**Task goal:**
Could every line of the listing be output exactly, with the pictures skipped?

**Material shown:**
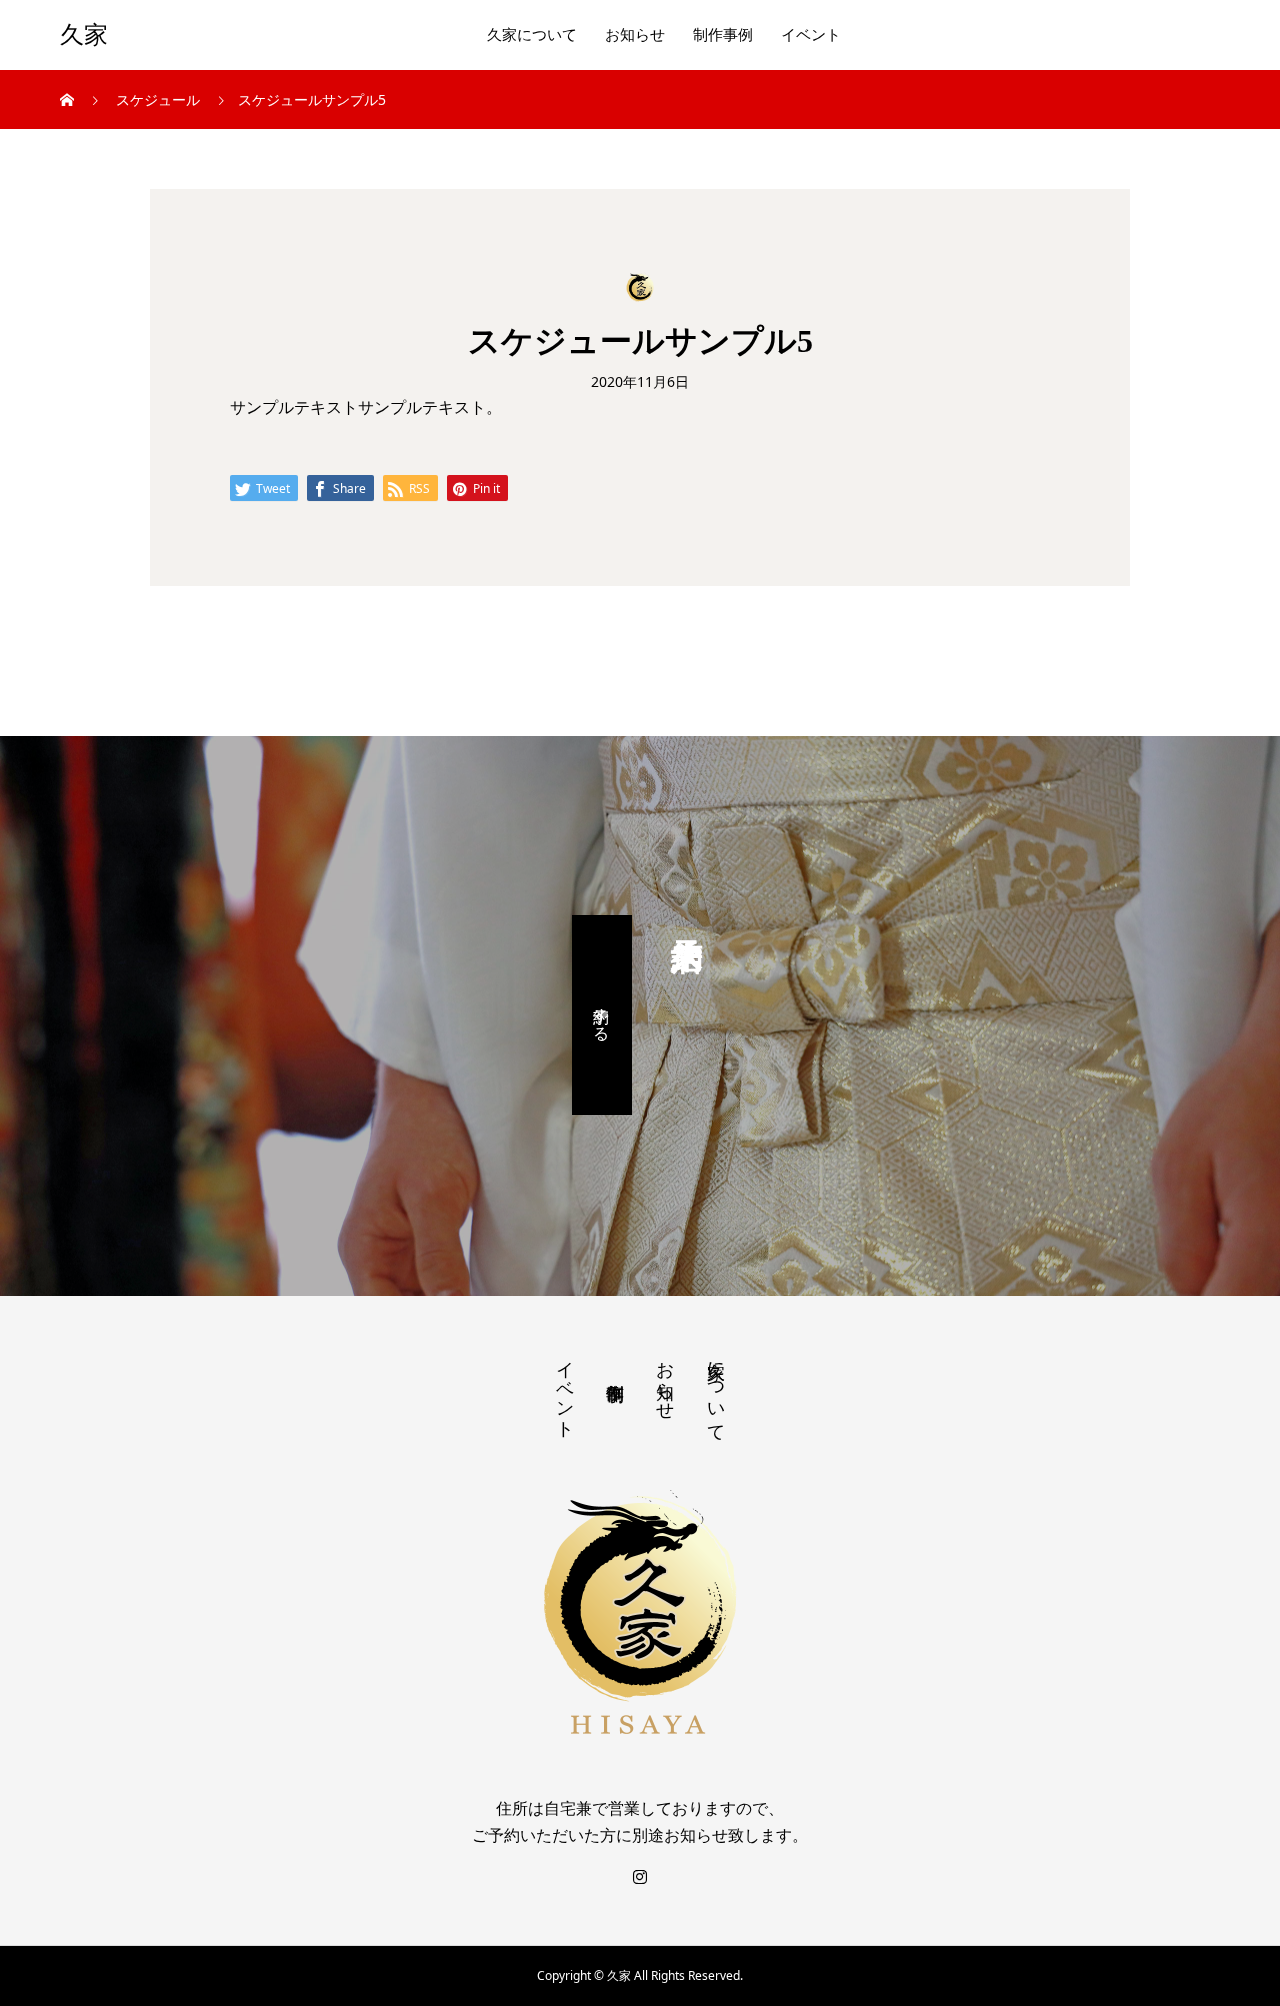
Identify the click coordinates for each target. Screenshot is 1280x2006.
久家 (84, 35)
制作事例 (723, 35)
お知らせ (635, 35)
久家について (532, 35)
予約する (602, 1015)
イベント (811, 35)
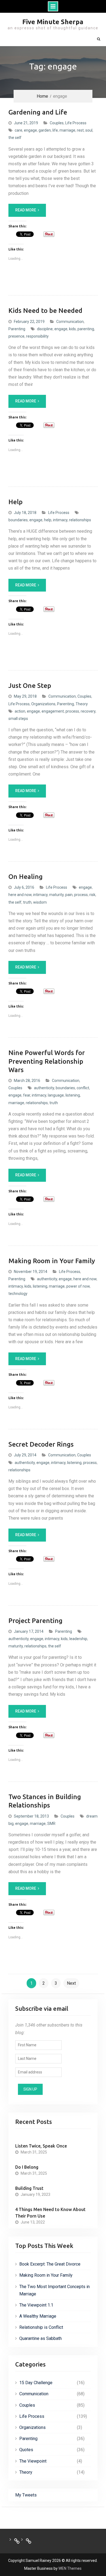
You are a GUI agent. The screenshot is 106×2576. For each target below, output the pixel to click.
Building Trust (29, 2188)
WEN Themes (70, 2568)
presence (16, 336)
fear (26, 1095)
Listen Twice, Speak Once (41, 2145)
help (47, 520)
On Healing (25, 876)
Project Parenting (35, 1620)
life (55, 130)
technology (17, 1293)
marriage (67, 130)
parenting (85, 329)
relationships (80, 520)
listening (73, 1095)
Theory (82, 704)
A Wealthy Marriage (37, 2316)
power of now (78, 1286)
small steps (18, 718)
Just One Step (29, 685)
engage (30, 130)
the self (14, 137)
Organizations (43, 704)
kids (72, 329)
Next (71, 1983)
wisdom (40, 902)
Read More (25, 210)
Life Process (75, 123)
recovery (88, 711)
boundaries (18, 520)
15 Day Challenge (35, 2382)
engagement (53, 711)
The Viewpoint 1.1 (36, 2305)
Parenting (16, 329)
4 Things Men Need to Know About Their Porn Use (50, 2212)
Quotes (26, 2449)
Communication (70, 321)
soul (88, 130)
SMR (51, 1823)
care (18, 130)
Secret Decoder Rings (41, 1444)
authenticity (44, 1088)
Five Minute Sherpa (52, 22)
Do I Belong (26, 2167)
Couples (57, 123)
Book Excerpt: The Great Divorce (49, 2264)
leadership (78, 1639)
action (20, 711)
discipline (45, 329)
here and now (20, 894)
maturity (56, 894)
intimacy (60, 520)
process (72, 711)
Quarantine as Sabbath (40, 2338)
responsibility (37, 336)
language (56, 1095)
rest (80, 130)
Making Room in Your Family (51, 1261)
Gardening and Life (37, 112)
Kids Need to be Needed (45, 310)
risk (92, 894)
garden (45, 130)
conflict (83, 1088)
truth (27, 902)
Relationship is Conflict (41, 2327)
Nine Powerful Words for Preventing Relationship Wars (46, 1061)
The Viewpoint (32, 2461)
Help (15, 502)
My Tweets (26, 2495)
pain (69, 894)
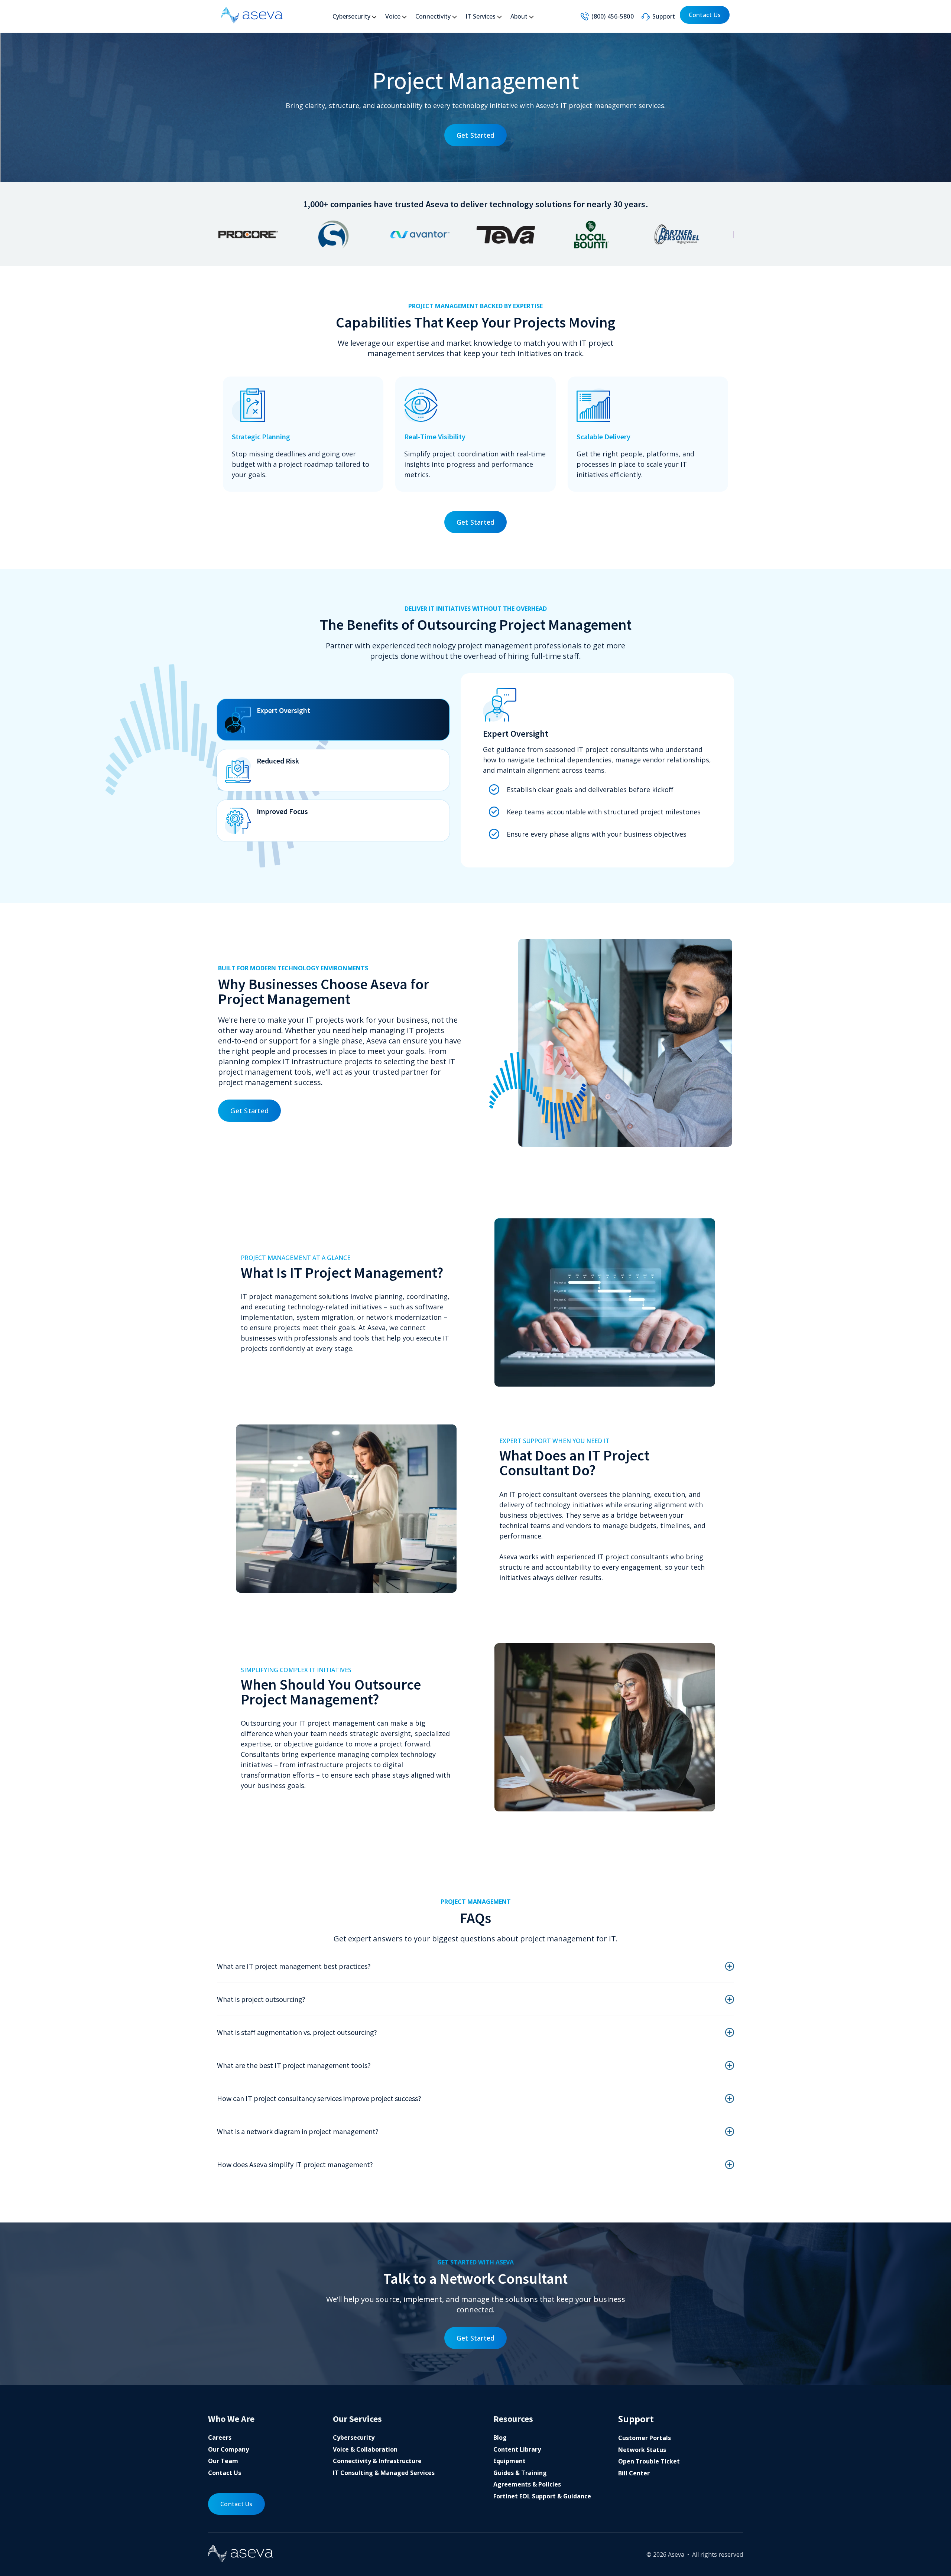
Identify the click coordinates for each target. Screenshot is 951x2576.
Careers (219, 2437)
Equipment (509, 2461)
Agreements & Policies (527, 2484)
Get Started (476, 135)
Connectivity (433, 16)
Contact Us (705, 15)
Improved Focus (282, 811)
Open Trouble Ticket (649, 2461)
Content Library (517, 2449)
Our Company (228, 2449)
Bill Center (634, 2473)
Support (663, 16)
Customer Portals (644, 2438)
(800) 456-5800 (612, 16)
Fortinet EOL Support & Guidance (542, 2496)
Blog (500, 2437)
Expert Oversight (283, 710)
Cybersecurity (351, 16)
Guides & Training (520, 2473)
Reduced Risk (278, 761)
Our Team (223, 2461)
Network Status (642, 2450)
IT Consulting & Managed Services (384, 2473)
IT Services (480, 16)
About (519, 16)
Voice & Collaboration (365, 2449)
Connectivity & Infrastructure (377, 2461)
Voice (392, 16)
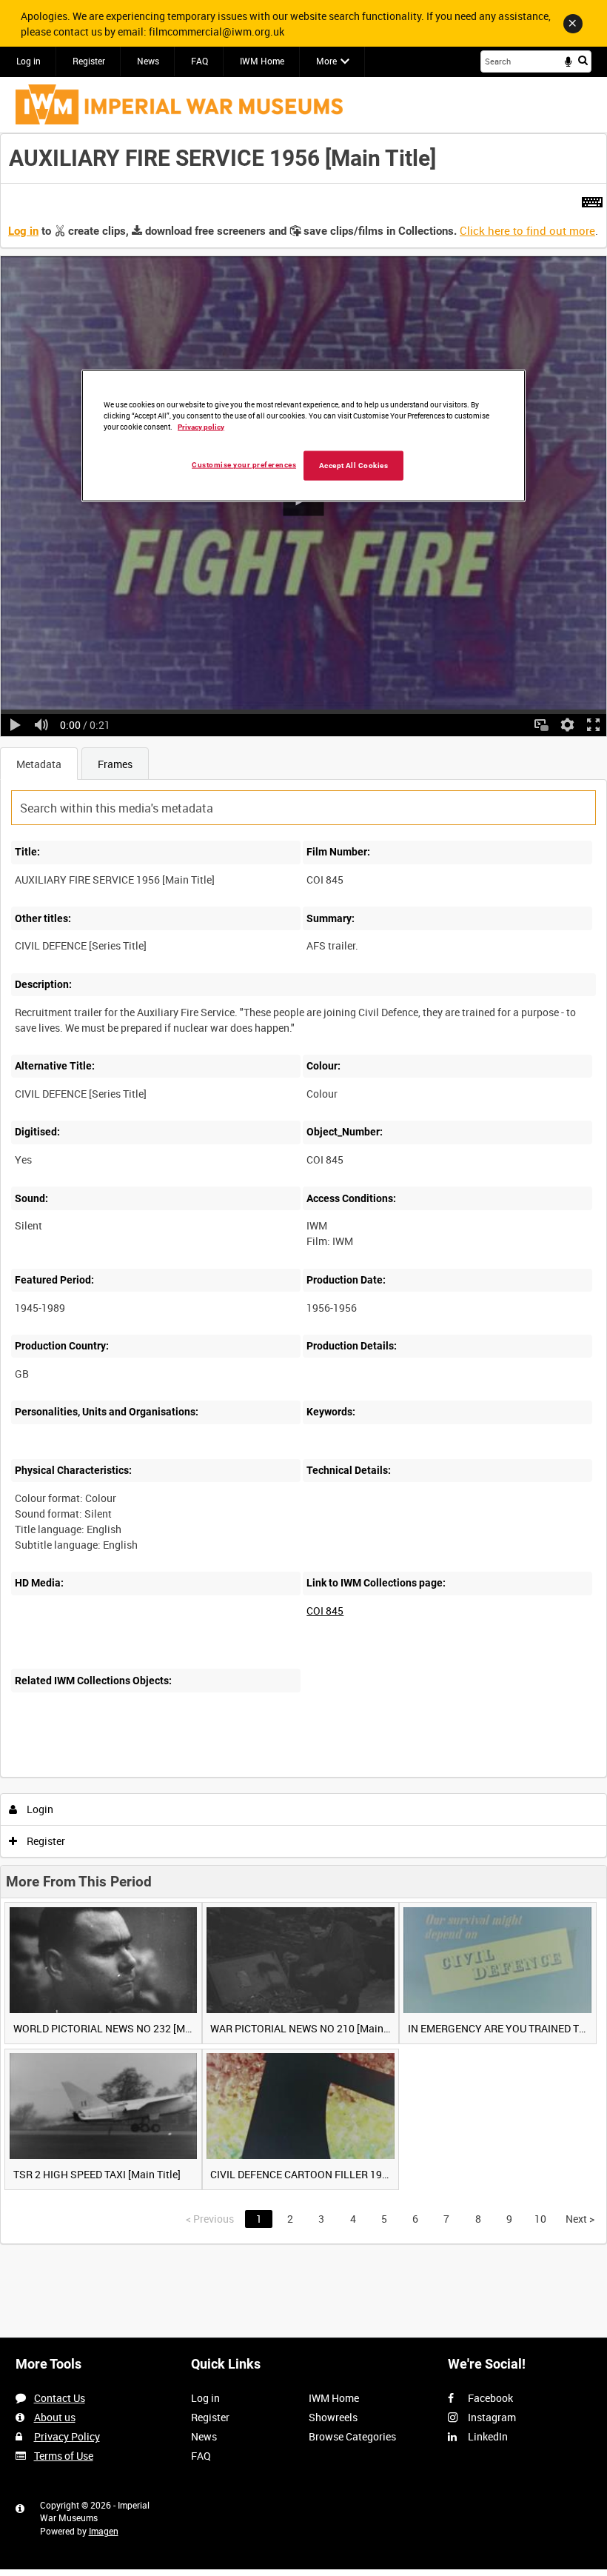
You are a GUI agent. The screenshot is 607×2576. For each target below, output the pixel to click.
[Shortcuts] (592, 199)
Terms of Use (63, 2456)
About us (55, 2417)
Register (89, 61)
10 (103, 1774)
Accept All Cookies (354, 465)
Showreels (333, 2417)
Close (573, 23)
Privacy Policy (67, 2436)
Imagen (103, 2531)
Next (580, 2219)
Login (38, 1809)
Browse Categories (352, 2436)
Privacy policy (201, 426)
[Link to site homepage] (179, 104)
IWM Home (262, 61)
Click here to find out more (527, 230)
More (326, 61)
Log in (28, 61)
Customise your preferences (244, 465)
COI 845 (324, 1611)
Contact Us (59, 2398)
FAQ (199, 61)
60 (183, 1774)
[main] (303, 1188)
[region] (303, 435)
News (148, 61)
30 (143, 1774)
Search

**Answer to this exercise:**
Identify the click coordinates for each target. Screenshot is 1280x2006.
久家 (84, 35)
制作事例 (723, 35)
お知らせ (635, 35)
久家について (532, 35)
予約する (602, 1015)
イベント (811, 35)
You are a GUI agent. The screenshot is 106×2576. For each target below, output the pixel to click.
Building Trust (29, 2188)
WEN Themes (70, 2568)
presence (16, 336)
fear (26, 1095)
Listen Twice, Speak Once (41, 2145)
help (47, 520)
On Healing (25, 876)
Project Parenting (35, 1620)
life (55, 130)
technology (17, 1293)
marriage (67, 130)
parenting (85, 329)
relationships (80, 520)
listening (73, 1095)
Theory (82, 704)
A Wealthy Marriage (37, 2316)
power of now (78, 1286)
small steps (18, 718)
Just One Step (29, 685)
engage (30, 130)
the self (14, 137)
Organizations (43, 704)
kids (72, 329)
Next (71, 1983)
wisdom (40, 902)
Read More (25, 210)
Life Process (75, 123)
recovery (88, 711)
boundaries (18, 520)
15 Day Challenge (35, 2382)
engagement (53, 711)
The Viewpoint 1.1 (36, 2305)
Parenting (16, 329)
4 Things Men Need to Know About Their Porn Use (50, 2212)
Quotes (26, 2449)
Communication (70, 321)
soul (88, 130)
SMR (51, 1823)
care (18, 130)
Secret Decoder Rings (41, 1444)
authenticity (44, 1088)
Five Minute Sherpa (52, 22)
Do I Belong (26, 2167)
Couples (57, 123)
Book Excerpt: The Great Divorce (49, 2264)
leadership (78, 1639)
action (20, 711)
discipline (45, 329)
here and now (20, 894)
maturity (56, 894)
intimacy (60, 520)
process (72, 711)
Quarantine as Sabbath (40, 2338)
responsibility (37, 336)
language (56, 1095)
rest (80, 130)
Making Room in Your Family (51, 1261)
Gardening and Life (37, 112)
Kids Need to be Needed (45, 310)
risk (92, 894)
garden (45, 130)
conflict (83, 1088)
truth (27, 902)
Relationship is Conflict (41, 2327)
Nine Powerful Words for Preventing Relationship Wars (46, 1061)
The Viewpoint (32, 2461)
Help (15, 502)
My Tweets (26, 2495)
pain (69, 894)
Identify the click coordinates for each target. Screenshot is 951x2576.
Careers (219, 2437)
Equipment (509, 2461)
Agreements & Policies (527, 2484)
Get Started (476, 135)
Connectivity (433, 16)
Contact Us (705, 15)
Improved Focus (282, 811)
Open Trouble Ticket (649, 2461)
Content Library (517, 2449)
Our Company (228, 2449)
Bill Center (634, 2473)
Support (663, 16)
Customer Portals (644, 2438)
(800) 456-5800 (612, 16)
Fortinet EOL Support & Guidance (542, 2496)
Blog (500, 2437)
Expert Oversight (283, 710)
Cybersecurity (351, 16)
Guides & Training (520, 2473)
Reduced Risk (278, 761)
Our Team (223, 2461)
Network Status (642, 2450)
IT Consulting & Managed Services (384, 2473)
IT Services (480, 16)
About (519, 16)
Voice & Collaboration (365, 2449)
Connectivity & Infrastructure (377, 2461)
Voice (392, 16)
You are a GUI agent. The screenshot is 607×2576. For each target below, output the pixel to click.
[Shortcuts] (592, 199)
Terms of Use (63, 2456)
About us (55, 2417)
Register (89, 61)
10 (103, 1774)
Accept All Cookies (354, 465)
Showreels (333, 2417)
Close (573, 23)
Privacy Policy (67, 2436)
Imagen (103, 2531)
Next (580, 2219)
Login (38, 1809)
Browse Categories (352, 2436)
Privacy policy (201, 426)
[Link to site homepage] (179, 104)
IWM Home (262, 61)
Click here to find out more (527, 230)
More (326, 61)
Log in (28, 61)
Customise your preferences (244, 465)
COI 845 (324, 1611)
Contact Us (59, 2398)
FAQ (199, 61)
60 (183, 1774)
[main] (303, 1188)
[region] (303, 435)
News (148, 61)
30 (143, 1774)
Search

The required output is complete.